Materiały prasowe / Red Bull / Na zdjęciu: Sebastien Buemi
Materiały prasowe / Red Bull / Na zdjęciu: Sebastien Buemi

Sebastien Buemi nie wróci do startów w Formule 1. Szwajcar, który wcześniej był łączony z Toro Rosso, podpisał kontrakt z Nissanem i nadal będzie rywalizować w Formule E.

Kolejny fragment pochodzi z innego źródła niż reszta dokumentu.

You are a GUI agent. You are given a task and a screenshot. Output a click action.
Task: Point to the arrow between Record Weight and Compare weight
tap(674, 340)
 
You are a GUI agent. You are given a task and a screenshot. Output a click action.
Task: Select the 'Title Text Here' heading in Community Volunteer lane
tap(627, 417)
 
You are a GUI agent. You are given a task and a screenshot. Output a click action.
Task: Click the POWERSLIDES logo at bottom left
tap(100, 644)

Bez wątpienia Sebastien Buemi to jeden z bardziej zapracowanych kierowców w motorsporcie. Szwajcar jest rezerwowym w Red Bull Racing, ale równocześnie możemy go też obserwować w WEC i Formule E. Niedawno 29-latka przyłapano na mierzeniu fotela w samochodzie Toro Rosso, co wywołało pogłoski o jego możliwym powrocie do regularnego ścigania w F1.

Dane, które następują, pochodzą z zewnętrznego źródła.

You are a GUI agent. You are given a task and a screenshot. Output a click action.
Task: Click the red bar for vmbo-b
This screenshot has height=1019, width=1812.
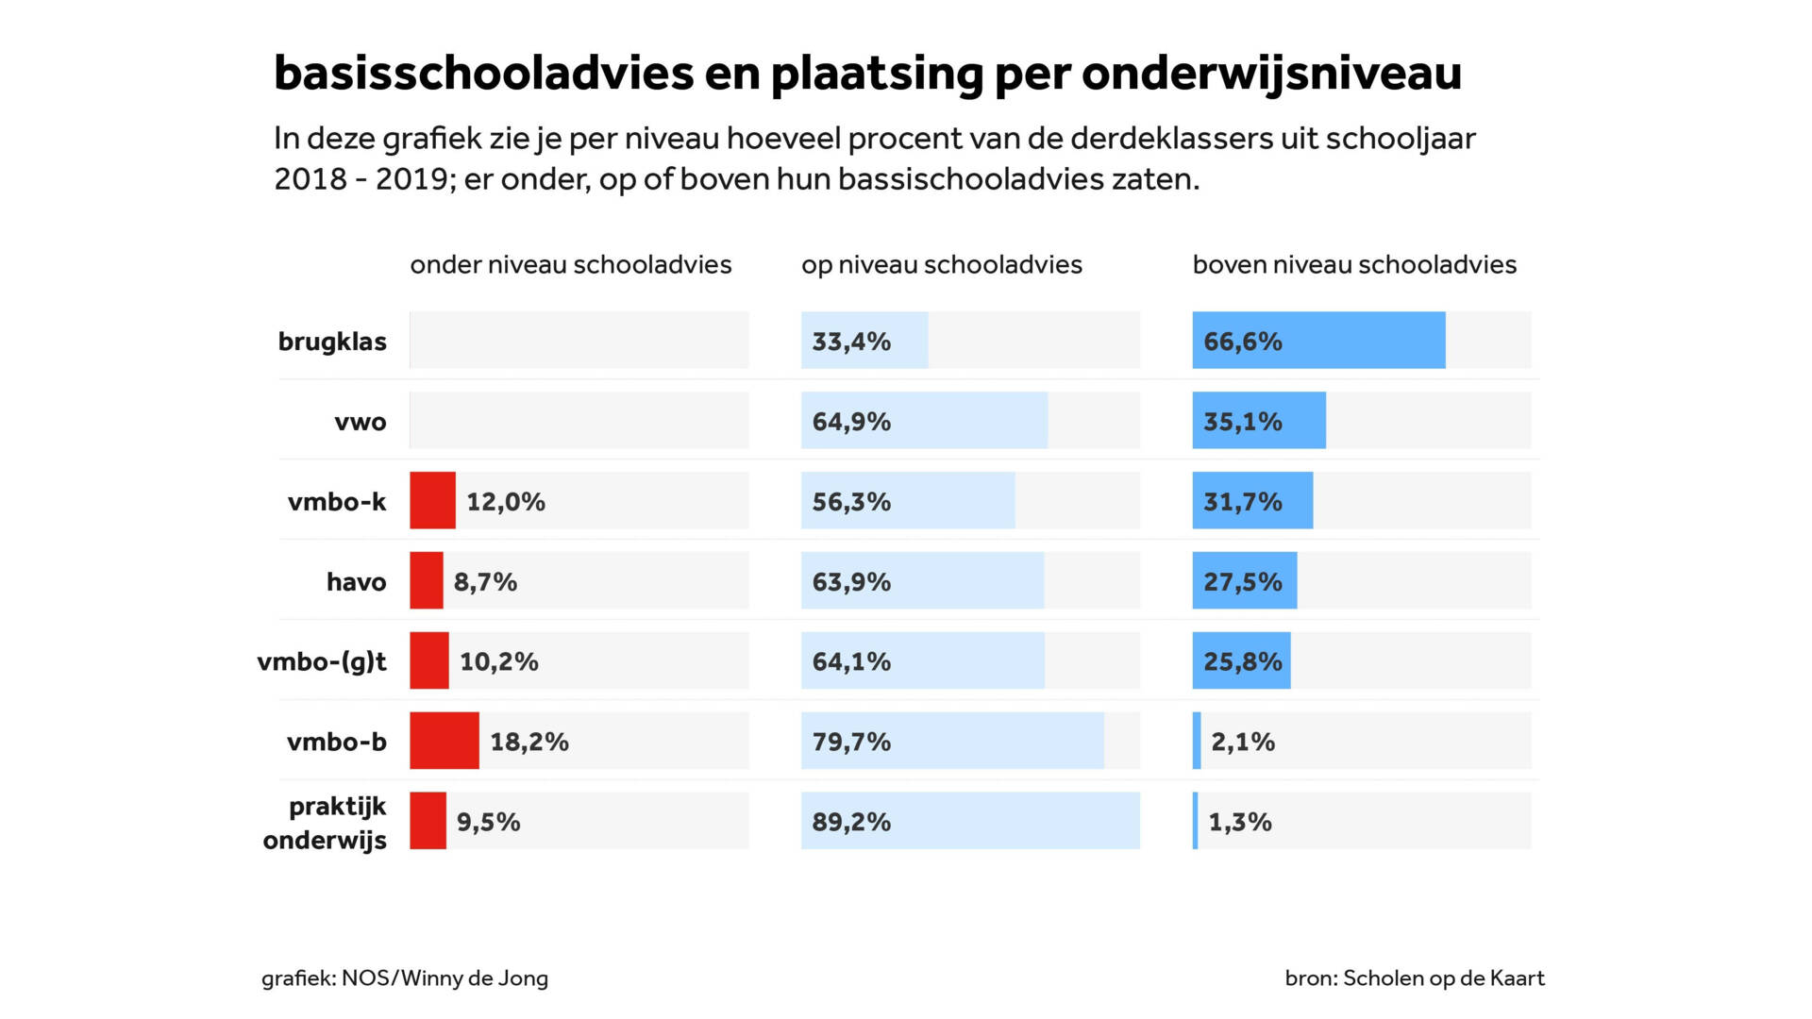(x=444, y=741)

W czwartek stało się jasne, że Szwajcar nie wróci do królowej motorsportu. Buemi podpisał nowy kontrakt z zespołem E.Dams, który współpracuje z Nissanem i nadal będzie startować w elektrycznej serii wyścigowej. Przekreśla to jego szanse w Toro Rosso, bo niektóre wyścigi FE kolidują z F1.

- Sebastien jest ważną częścią naszego zespołu od momentu naszego debiutu w Formule E przed czterema laty. Jego partnerem będzie Alexander Albon, który osiągał świetne wyniki w Formule 2. Dlatego też jesteśmy niezwykle podekscytowani tym, że przyciągamy takie młode talenty do elektrycznej serii wyścigowej - powiedział Jean-Paul Driot, szef zespołu.

Buemi startował w Toro Rosso w latach 2009-2011. Po tym jak stracił miejsce w F1, zaangażował się w wyścigi długodystansowe i Formułę E. W elektrycznej serii sięgnął po tytuł mistrzowski w sezonie 2015/2016.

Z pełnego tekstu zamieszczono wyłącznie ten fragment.